(Text excerpt)

▬▬▬▬▬▬▬▬▬▬

Lieutenant Governor Dan Patrick has made a ERCOT repricing proposal his first political crusade of this year’s session, creating tensions with Governor Abbott and House Speaker Dade Phelan. In doing so, he made Abbott’s newly appointed PUC Chair Arthur D’Andrea his personal punching bag. / Dallas Morning News 

Some on Wall Street profited off Texas blackouts. In a private call, a top regulator pledged he would try to protect their windfall.

Abbott’s aforementioned new Public Utility Commission Chair Arthur D’Andrea was heard on a leaked private phone call assuring Wall Street investors that he would help protect the millions in profits they made during the Texas winter storm by opposing the Texas Senate’s proposed clawback of exorbitant electricity prices in the final days of the storm. He also boasted that he was untouchable in his new position as head of the powerful regulator. Hours after Texas Monthly broke news of his comments, Abbott demanded his resignation. D’Andrea will be the third of the PUC’s three commissioners to step down since the power outages. / Texas Monthly 

Senate committee approves seven Texas abortion bills after one-sided marathon hearing

The Senate Committee on State Affairs approved several pieces of anti-abortion legislation Tuesday afternoon, including a “heartbeat bill” that would ban abortion at six weeks. The votes came after marathon hearings on Monday that went past midnight. However, the overwhelming majority who testified were anti-abortion advocates. That’s because public testimony was limited only to those who came in person. Abortion rights advocates said they didn’t show up in droves to speak against the bills—as they have in past sessions—because of safety concerns from the pandemic. / Dallas Morning News 

Abbott quietly disbanded his Strike Force to Open Texas. Five months later, he lifted pandemic restrictions.

▬▬▬▬▬▬▬▬▬▬

(Exercise data)

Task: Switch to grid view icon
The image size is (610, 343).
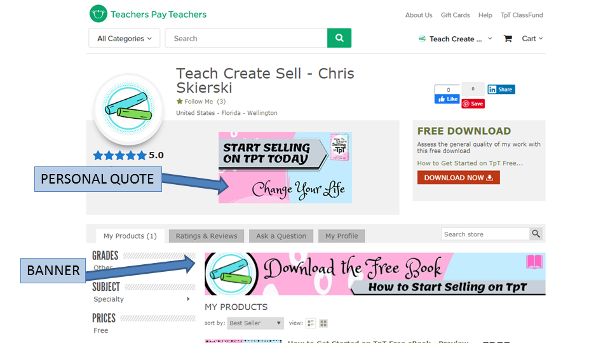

▬▬▬▬▬▬▬▬▬▬

(The problem) Rewrite the Texas politics news roundup from "Senate committee approves" to "lifted pandemic restrictions.", replacing "marathon" with "lengthy".

(Task response)
Senate committee approves seven Texas abortion bills after one-sided lengthy hearing

The Senate Committee on State Affairs approved several pieces of anti-abortion legislation Tuesday afternoon, including a “heartbeat bill” that would ban abortion at six weeks. The votes came after lengthy hearings on Monday that went past midnight. However, the overwhelming majority who testified were anti-abortion advocates. That’s because public testimony was limited only to those who came in person. Abortion rights advocates said they didn’t show up in droves to speak against the bills—as they have in past sessions—because of safety concerns from the pandemic. / Dallas Morning News 

Abbott quietly disbanded his Strike Force to Open Texas. Five months later, he lifted pandemic restrictions.